Daily Management Review

Diamonds are 29% Cheaper than a Year Ago, Fall in Global Prices of Other Jewels


Diamonds are 29% Cheaper than a Year Ago, Fall in Global Prices of Other Jewels
With prices for the gemstone down as much as 29 percent since last year, it is perhaps time for a splash on some investment jewellery.

As the Chinese stock market slump hit discretionary spending and jewellery demand in China driven by a clampdown on luxury gift-giving and a slowdown in the second largest economy of the world, there was a softening of diamond prices, specifically since August.  

According to data made public very recently from the Rapaport Group, a body supporting the international diamond trade, the prices for benchmark 1-carat (0.2 gram) diamonds fell by 0.9 percent in August along with a drop of 1.7 percent in the price of the cheaper 0.30-carat diamonds.

The Rapaport Group claims that the August slide in the price of diamond is part of a longer-term trend where the price of 1-carat diamonds and 0.30-carat diamonds have declined by 12.9 percent and 29 percent over the last 12 months.

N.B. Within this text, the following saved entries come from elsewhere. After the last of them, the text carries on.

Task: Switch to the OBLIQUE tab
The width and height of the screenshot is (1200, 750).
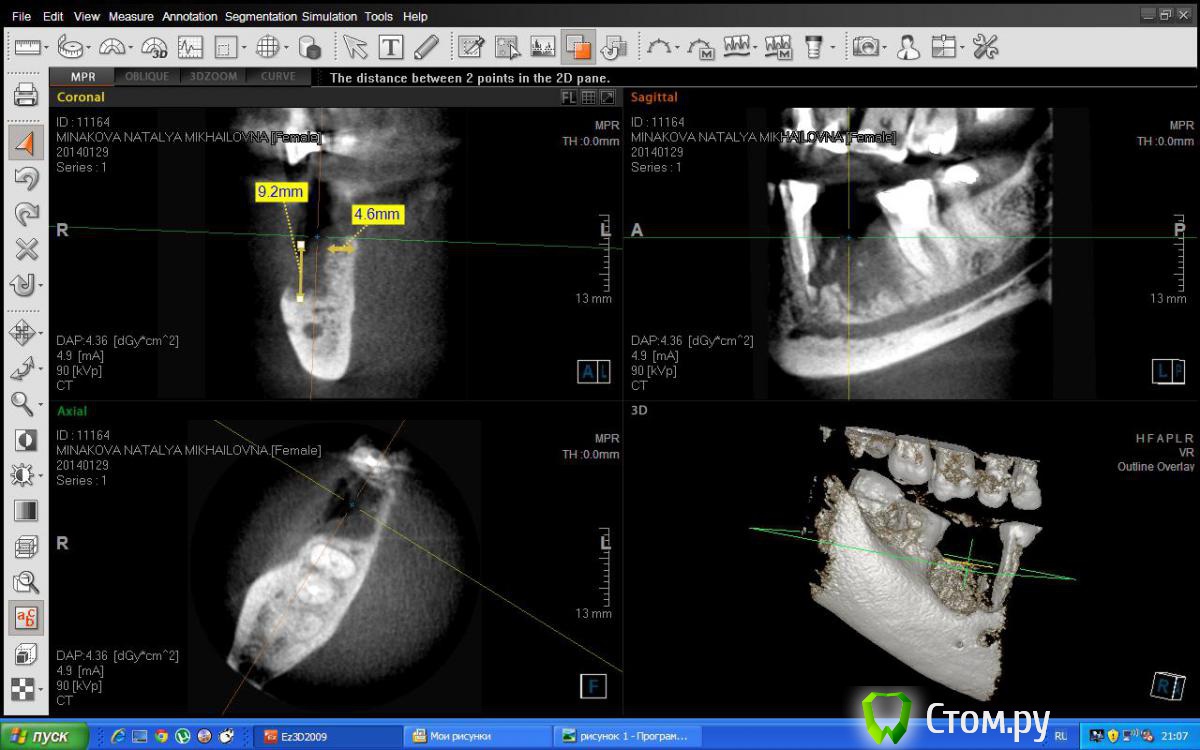Action: tap(147, 77)
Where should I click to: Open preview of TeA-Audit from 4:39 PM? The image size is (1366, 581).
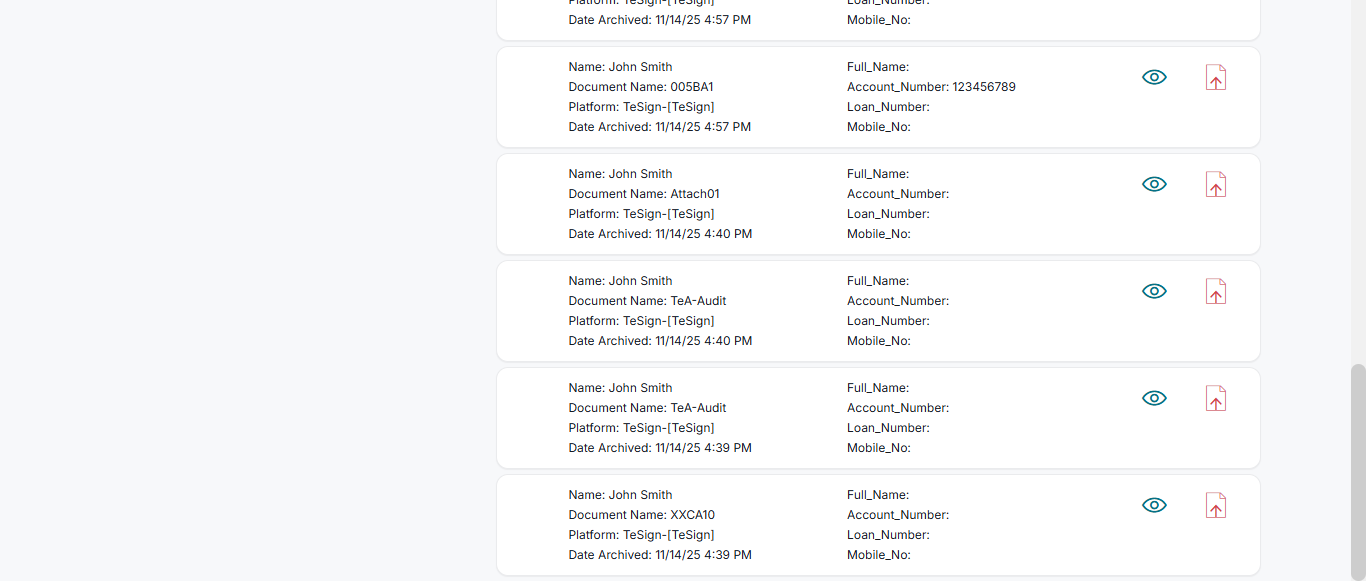tap(1154, 398)
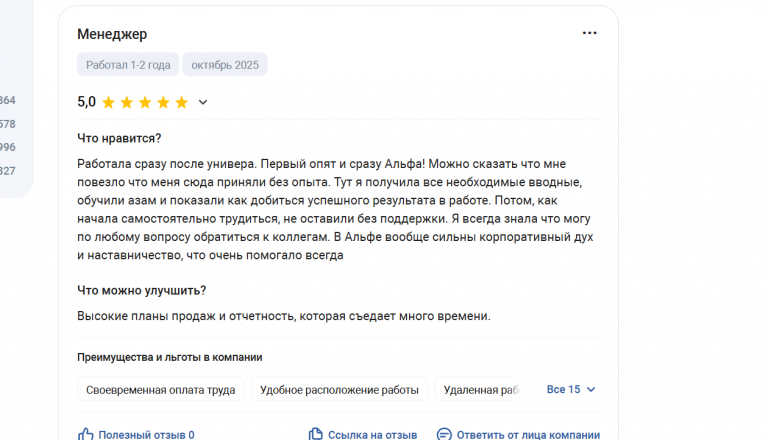This screenshot has width=768, height=440.
Task: Click the fifth yellow rating star
Action: [x=182, y=102]
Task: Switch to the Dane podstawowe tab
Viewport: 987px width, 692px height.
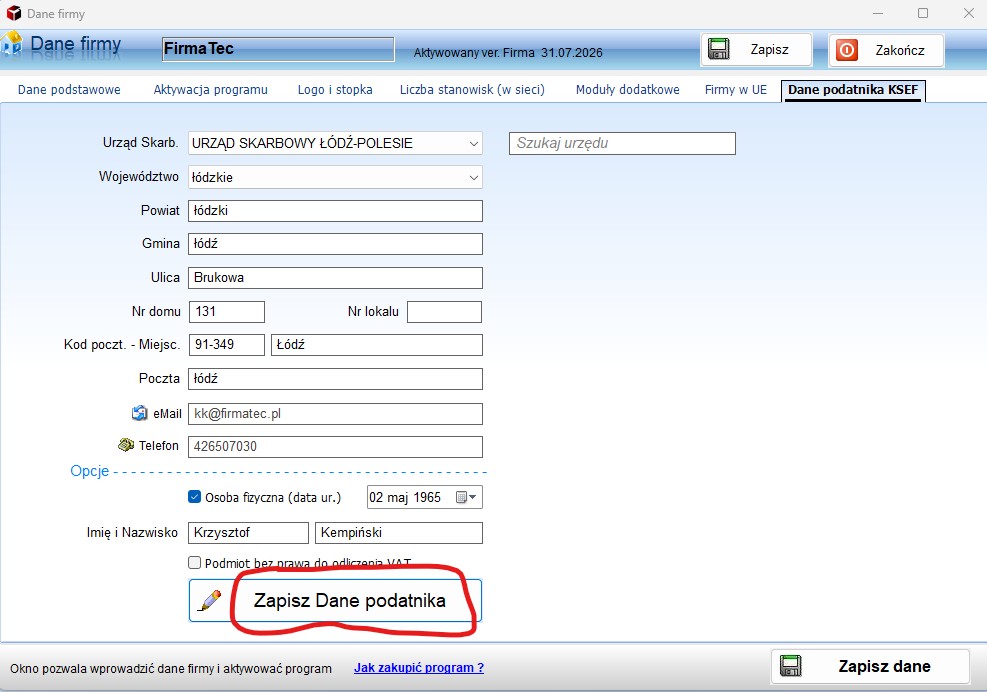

"Polished diamond prices continued to slide in August. Fewer dealers bought inventory and those with money waited for lower prices. A slump in global stock markets further dampened sentiment as the outlook for luxury spending diminished along with shareholder wealth," said Rapaport in its monthly report.

slowdown in China's economy, coupled with Beijing's clampdown on expensive gift-giving among officials and the devaluation of the yuan, would prove an additional restraint on discretionary spending, even if

August's slide in stock markets proves isolated, Rapaport warned .
"While expectations from the Hong Kong Jewellery and Gem Fair in September are relatively low, dealers are pinning their hopes on holiday demand to stem the downtrend in polished prices that recurred in August," the report said.

The slide in diamond prices have already started taking their toll in a wide spread manner. A couple of days ago Reuters reported that the slide in prices over the last one year resulted in 5,000 diamond polisher losing their jobs in India's diamond capital of Surat since June this year. The international news wire also reported that nearly half a dozen large diamond companies in the city have had to close down their shops.

"Earnings (in Surat) have fallen, as a majority of workers who are employed on a contract basis process fewer stones put through for manufacturing," Rapaport said in its report on Wednesday.

In August, the Coutts Index of “passion” investments reported that jewellery returned an average of 1.9 percent in 2014. This trumped the return on watches, fine wines and trophy properties, although it was dwarfed by the 40 percent averaged on a "classic" car investment. 

With precious metals prices falling across the board as part of a broad-based decline in commodities, in 2015 the jewellery investors may be less lucky. The prices of spot gold, silver and platinum have declined by 11 percent, 24 percent and 29 percent respectively in the last one year.

The price slide in jewels is creating dents in the global jewellery companies. The second-quarter earnings and sales of Tiffany & Co were below expectations. Even with the strength of the US dollar, the US luxury retailer had a 7 percent fall in the worldwide sales.

The revenues for De Beers, the world-leading diamond producer, recorded a 21 percent decline in its revenue in the first six months of 2015 that clocked $3.0 billion. In the same period last year the diamond merchant had moped up $3.8 billion in revenue.